The invention discloses a direct-current protection circuit of a flexible direct-current integrated circuit (IGCT) power module, wherein thyristors are connected in parallel at two ends of a direct-current capacitor in a half-bridge IGCT-MMC power module to form a short-circuit current shunt channel, or the thyristors are connected in parallel at two ends of two power devices in the half-bridge IGCT-MMC power module to form the short-circuit current shunt channel, a direct-current monitoring device is used for monitoring and reporting the direct current to a module control board, the module control board sends out a thyristor triggering and conducting signal, the thyristor is conducted and shunted, and a power main circuit component is protected from being damaged due to the fact that large short-circuit current flows through the thyristor. The two schemes effectively improve the reliability of the bypass of the power module and lay a guarantee foundation for the operation of the power module of the flexible direct current converter valve.

Description

Straight-through protection circuit of gentle straight IGCT power module

Technical Field

The invention belongs to the field of flexible direct-current power transmission systems, and particularly relates to a direct-current protection circuit of a flexible direct-current integrated circuit (IGCT) power module.

Background

The modular multilevel converter based HVDC (MMC-HVDC) technology is a novel voltage source converter DC transmission technology, and has good application prospect in the DC transmission technology by virtue of the advantages of high electric energy quality, high reliability, low loss and the like. At present, an Insulated Gate Bipolar Transistor (IGBT) is adopted as a main power switch device of the MMC, and the traditional converter valve technology based on the IGBT faces the limitation of large-scale engineering application such as large volume, heavy weight, high cost and the like. The IGCT device converter valve based on higher voltage and larger current has the advantages of light weight, low loss and high reliability. IGCT devices are current-driven devices, and converter valves based on IGCT devices do not have the capability of turning off short-circuit currents larger than the maximum turn-off current thereof, so that the function of through short-circuit protection of the IGCT converter valves becomes particularly important.

In the operation process of the power module, after a direct short circuit fault (through T1 and T2 or through T1 and S) caused by the interference of a module control board, the interference of a driver, the interference of a bypass switch drive board, the abnormity of a drive optical fiber line and the like inevitably occurs, the IGCT power module does not have the self-turn-off capability of short circuit current, and the module is abnormal.
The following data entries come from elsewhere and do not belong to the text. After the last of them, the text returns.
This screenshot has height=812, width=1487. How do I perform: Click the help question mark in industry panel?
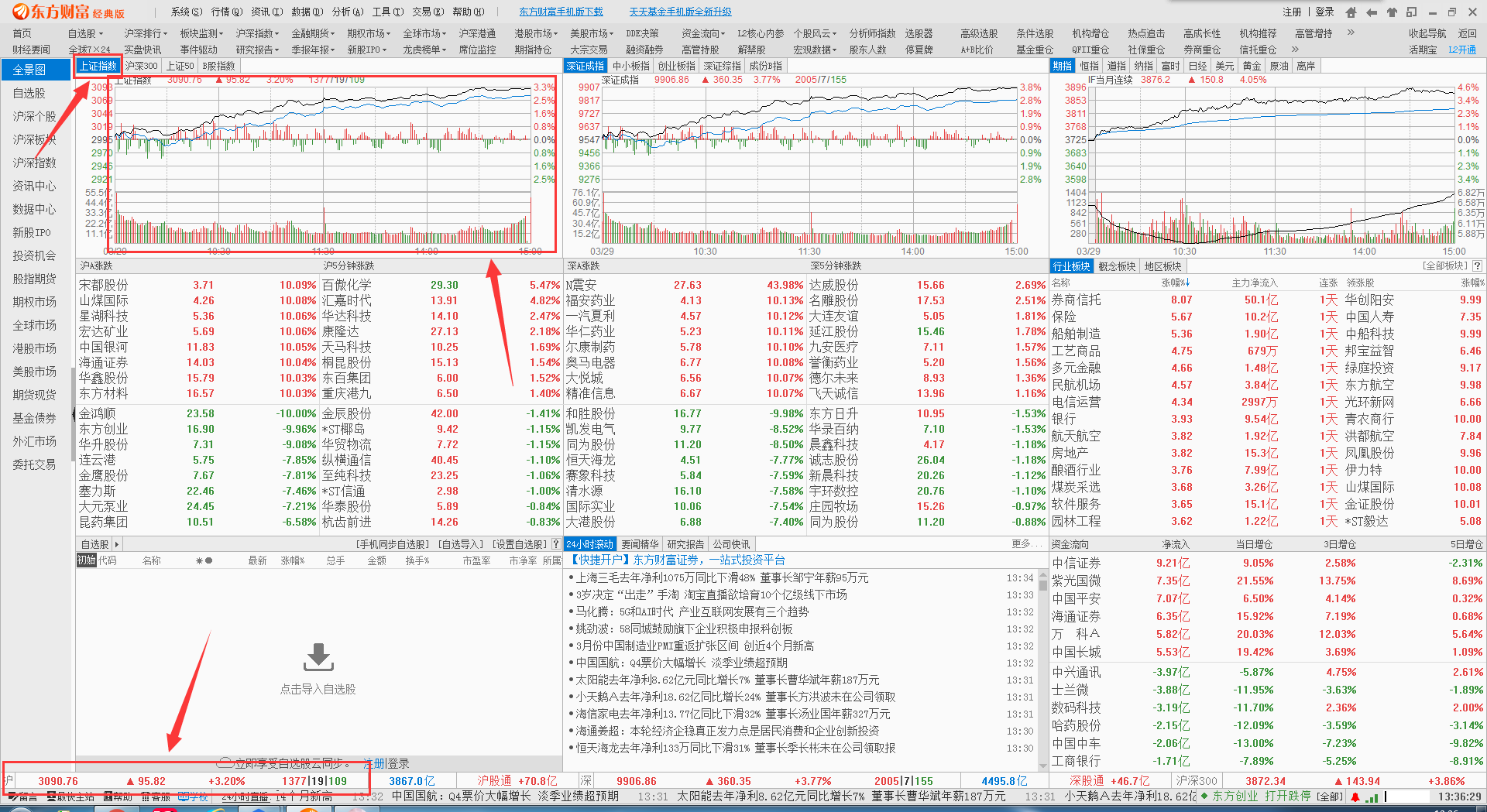(x=1477, y=266)
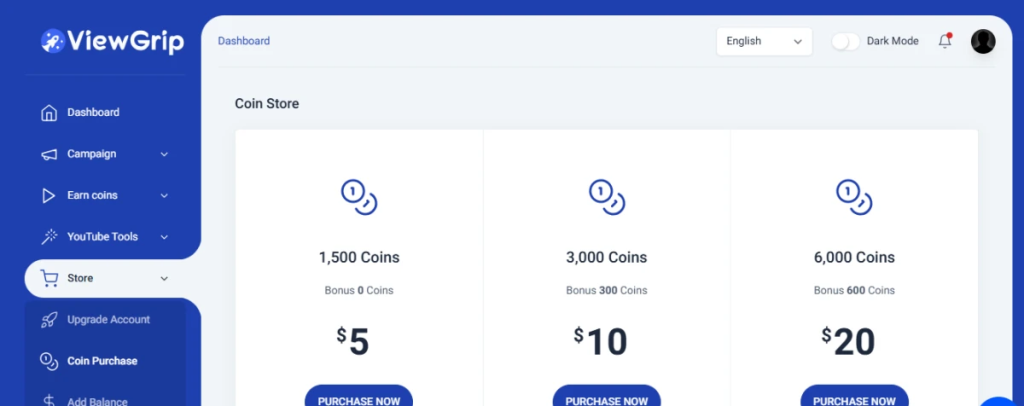Click the Earn coins play icon

[48, 196]
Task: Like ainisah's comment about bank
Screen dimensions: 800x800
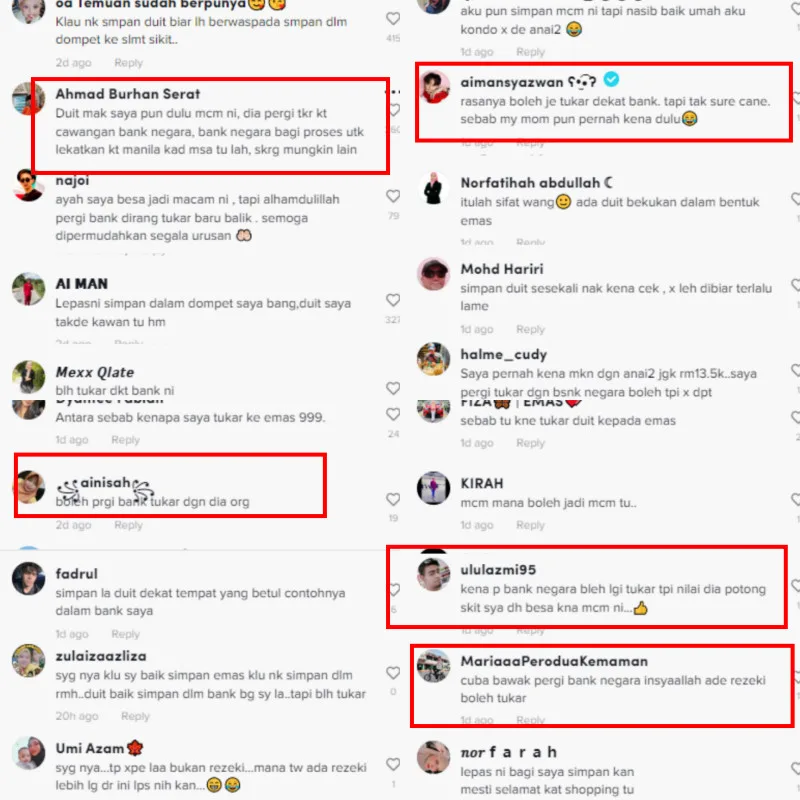Action: [x=393, y=499]
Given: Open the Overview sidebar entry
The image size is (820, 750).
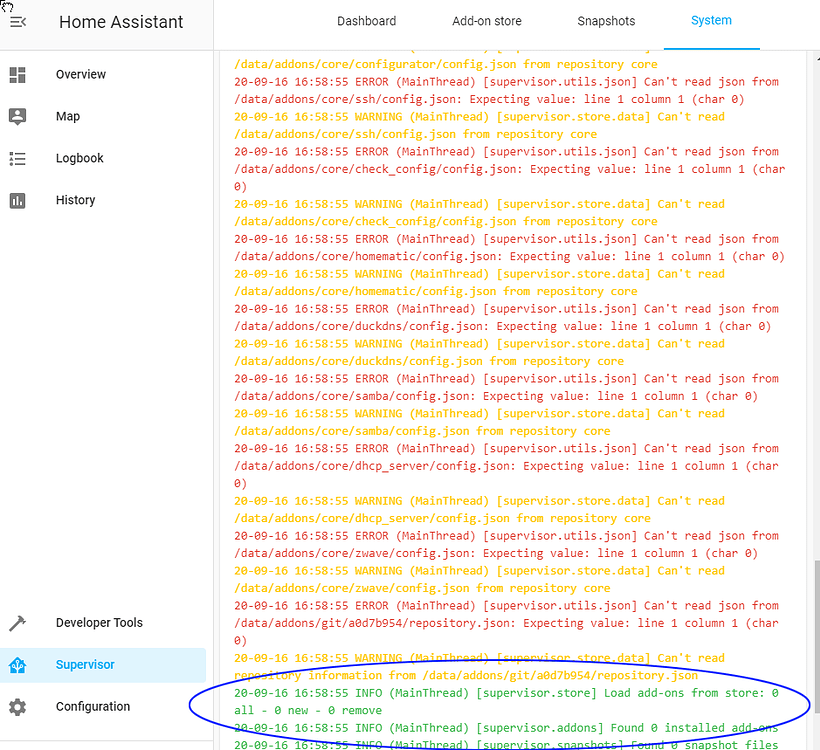Looking at the screenshot, I should tap(80, 74).
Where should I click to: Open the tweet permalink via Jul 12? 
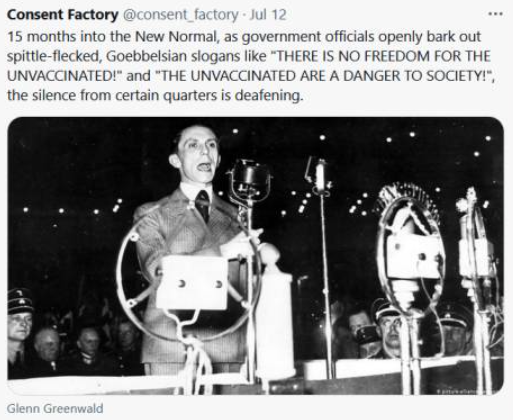tap(268, 15)
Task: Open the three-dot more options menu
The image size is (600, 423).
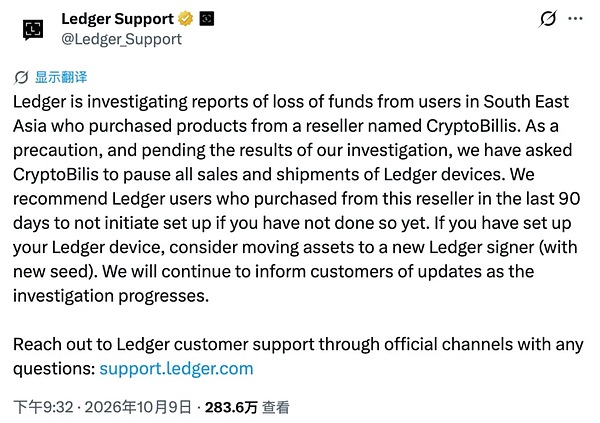Action: [576, 18]
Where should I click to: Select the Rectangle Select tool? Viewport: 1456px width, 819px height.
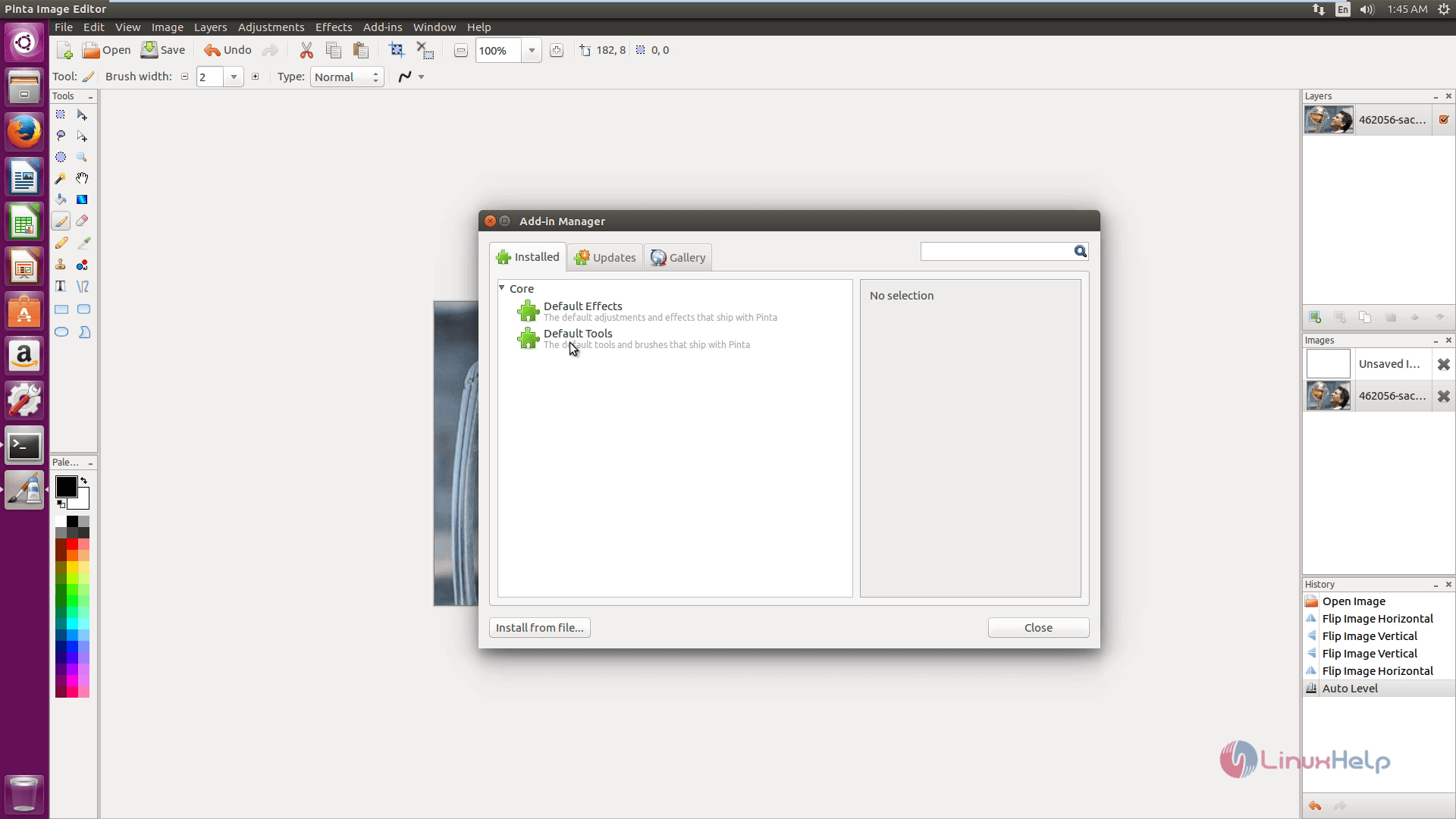pos(61,114)
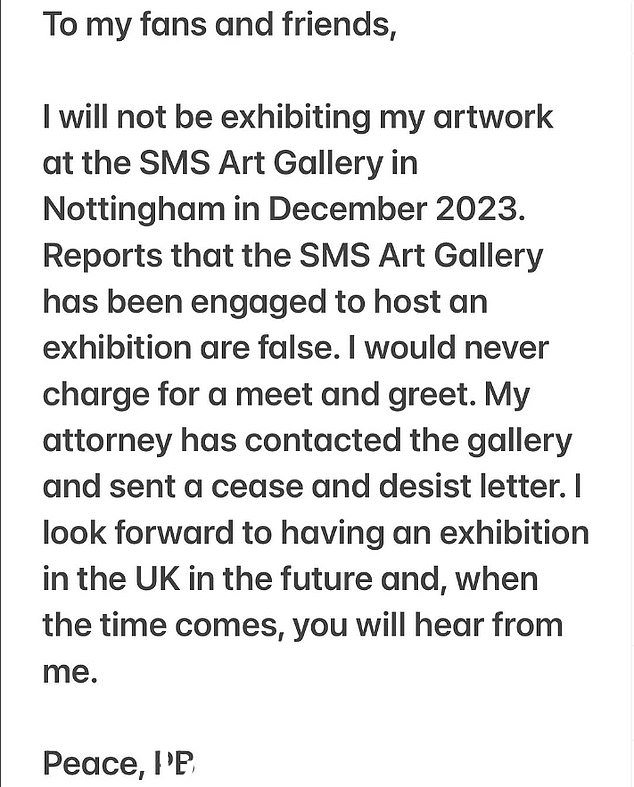Click the word 'contacted'
Viewport: 634px width, 787px height.
(x=323, y=440)
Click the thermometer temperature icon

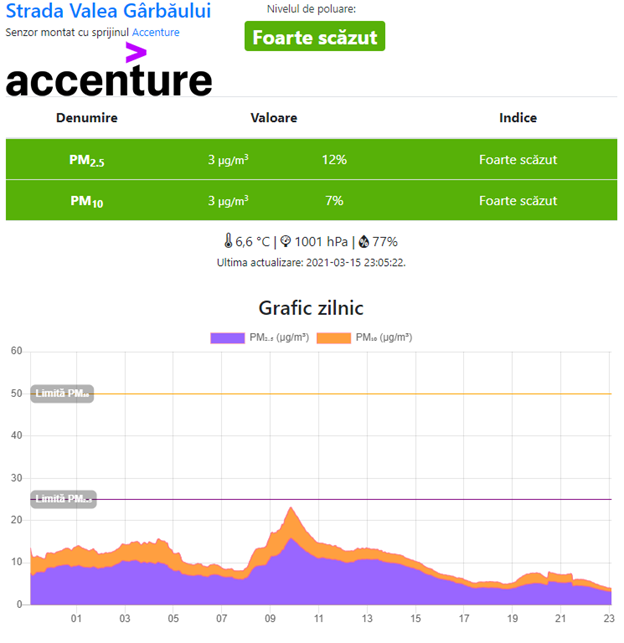(228, 241)
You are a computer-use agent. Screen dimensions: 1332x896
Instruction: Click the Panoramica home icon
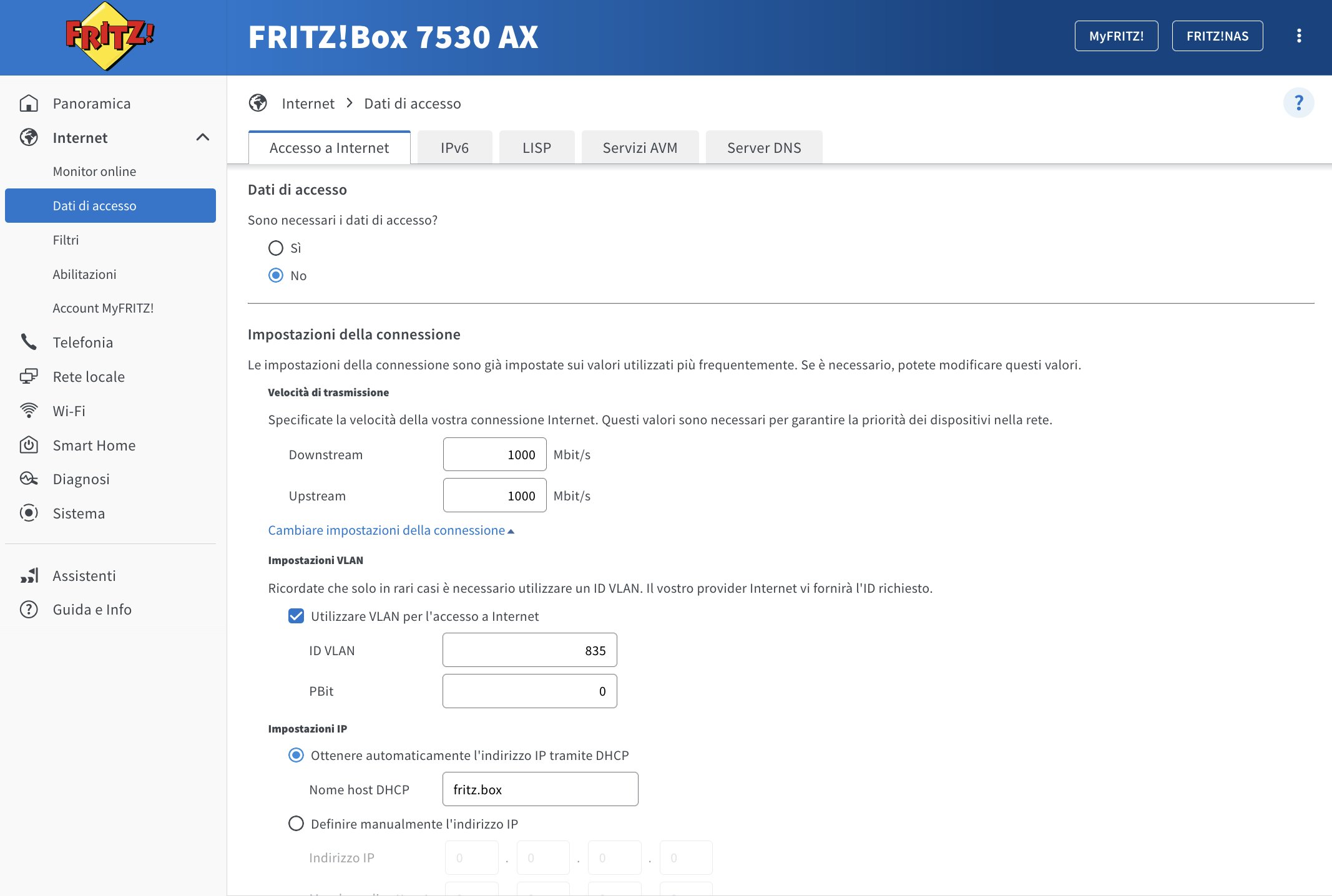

The key to solving the existing problems is to study the module through protection scheme by combining the operation condition of the flexible direct power module and the overcurrent turn-off capability of the IGCT device.

Disclosure of Invention

The invention aims to overcome the defects and provide the direct-through protection circuit of the flexible direct-current IGCT power module, which can improve the reliability of a power module bypass and lay a guarantee foundation for the operation of the flexible direct-current converter valve power module.

In order to achieve the purpose, the direct connection protection circuit of the flexible direct connection IGCT power module comprises a power device, a current detection device Isensor, a thyristor SCR, an anode reactor and a direct current capacitor C;

the two power devices are connected in series, the power devices are connected with a current detection device Isensor, the current detection device Isensor is connected with a direct current capacitor C, an anode reactor Ls is arranged between the direct current capacitor C and the power devices, and a thyristor SCR is connected in parallel at two ends of the direct current capacitor C to form a short-circuit current shunt channel;

the current detection device Isensor is connected with the module control board, and the module control board is connected with the thyristor SCR;

the current detection device Isensor is used for collecting a direct current value of the power device and feeding the current value back to the module control board;

and the module control board is used for controlling the conduction and the closing of the thyristor SCR according to the feedback current value.

The power device comprises an integrated gate commutated thyristor and a fast recovery diode which are connected in reverse parallel.

And the two ends of the anode reactor are respectively connected with a clamping diode Ds and a clamping resistor Rs, the clamping diode Ds and the clamping resistor Rs are both connected with a clamping capacitor Cs, and the clamping capacitor Cs is connected with a current detection device Isensor.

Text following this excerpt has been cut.